◆ WHAT IS REQUIRED
The output should be limited to the line holding "Task: Click the hamburger menu collapse icon" and the lines after it through the end of the entries, each restated exactly.

◆ DATA EXCERPTS

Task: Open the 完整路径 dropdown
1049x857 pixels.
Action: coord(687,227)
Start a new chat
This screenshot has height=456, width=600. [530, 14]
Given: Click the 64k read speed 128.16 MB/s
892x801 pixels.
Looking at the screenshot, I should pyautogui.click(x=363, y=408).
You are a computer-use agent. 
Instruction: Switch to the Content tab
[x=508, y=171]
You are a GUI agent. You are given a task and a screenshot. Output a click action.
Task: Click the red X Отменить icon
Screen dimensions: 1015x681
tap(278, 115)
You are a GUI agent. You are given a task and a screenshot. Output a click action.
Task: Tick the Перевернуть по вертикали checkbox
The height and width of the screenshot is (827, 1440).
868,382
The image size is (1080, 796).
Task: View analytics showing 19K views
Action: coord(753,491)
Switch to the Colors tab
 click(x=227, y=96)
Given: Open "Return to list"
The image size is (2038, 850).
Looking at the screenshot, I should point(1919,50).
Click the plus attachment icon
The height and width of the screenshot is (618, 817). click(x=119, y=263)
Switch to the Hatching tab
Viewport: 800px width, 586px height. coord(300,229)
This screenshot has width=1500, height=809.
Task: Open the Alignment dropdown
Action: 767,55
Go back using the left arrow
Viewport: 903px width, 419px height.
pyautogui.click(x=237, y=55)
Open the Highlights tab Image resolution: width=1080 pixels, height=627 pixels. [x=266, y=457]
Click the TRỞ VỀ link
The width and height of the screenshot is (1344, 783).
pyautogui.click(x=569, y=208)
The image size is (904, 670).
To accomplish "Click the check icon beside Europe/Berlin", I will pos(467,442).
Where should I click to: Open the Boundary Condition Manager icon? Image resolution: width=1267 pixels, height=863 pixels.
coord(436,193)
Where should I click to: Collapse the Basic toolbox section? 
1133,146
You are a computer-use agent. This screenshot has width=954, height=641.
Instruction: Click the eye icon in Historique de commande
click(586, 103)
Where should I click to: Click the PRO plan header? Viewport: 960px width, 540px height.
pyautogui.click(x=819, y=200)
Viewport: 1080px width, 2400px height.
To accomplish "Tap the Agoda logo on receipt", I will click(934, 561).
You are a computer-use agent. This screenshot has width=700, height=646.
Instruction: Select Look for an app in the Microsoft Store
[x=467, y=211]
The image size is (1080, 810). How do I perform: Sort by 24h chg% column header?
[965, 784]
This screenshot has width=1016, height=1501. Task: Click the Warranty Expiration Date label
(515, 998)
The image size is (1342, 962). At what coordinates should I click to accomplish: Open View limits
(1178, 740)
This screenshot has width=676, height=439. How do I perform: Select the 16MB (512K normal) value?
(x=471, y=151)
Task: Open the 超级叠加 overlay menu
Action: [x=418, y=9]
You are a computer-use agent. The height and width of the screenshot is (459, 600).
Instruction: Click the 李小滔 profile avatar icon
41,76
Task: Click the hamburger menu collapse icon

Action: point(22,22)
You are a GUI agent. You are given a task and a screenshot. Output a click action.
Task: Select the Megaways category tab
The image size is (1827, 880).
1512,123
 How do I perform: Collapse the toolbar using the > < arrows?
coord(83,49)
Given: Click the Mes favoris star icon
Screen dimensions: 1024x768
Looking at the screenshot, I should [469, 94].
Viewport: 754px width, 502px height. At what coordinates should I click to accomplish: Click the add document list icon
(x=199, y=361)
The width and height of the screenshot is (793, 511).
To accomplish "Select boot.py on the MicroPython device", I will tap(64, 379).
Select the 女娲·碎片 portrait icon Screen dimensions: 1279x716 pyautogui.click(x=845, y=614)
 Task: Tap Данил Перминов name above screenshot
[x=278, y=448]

◆ OUTPUT BELOW
Task: Click the hamburger menu collapse icon

Action: point(22,22)
You are a GUI agent. You are given a task and a screenshot. Output a click action.
Task: Select the Megaways category tab
The image size is (1827, 880).
1512,123
 How do I perform: Collapse the toolbar using the > < arrows?
coord(83,49)
Given: Click the Mes favoris star icon
Screen dimensions: 1024x768
Looking at the screenshot, I should [469, 94].
Viewport: 754px width, 502px height. At what coordinates should I click to accomplish: Click the add document list icon
(x=199, y=361)
The width and height of the screenshot is (793, 511).
To accomplish "Select boot.py on the MicroPython device", I will tap(64, 379).
Select the 女娲·碎片 portrait icon Screen dimensions: 1279x716 pyautogui.click(x=845, y=614)
 Task: Tap Данил Перминов name above screenshot
[x=278, y=448]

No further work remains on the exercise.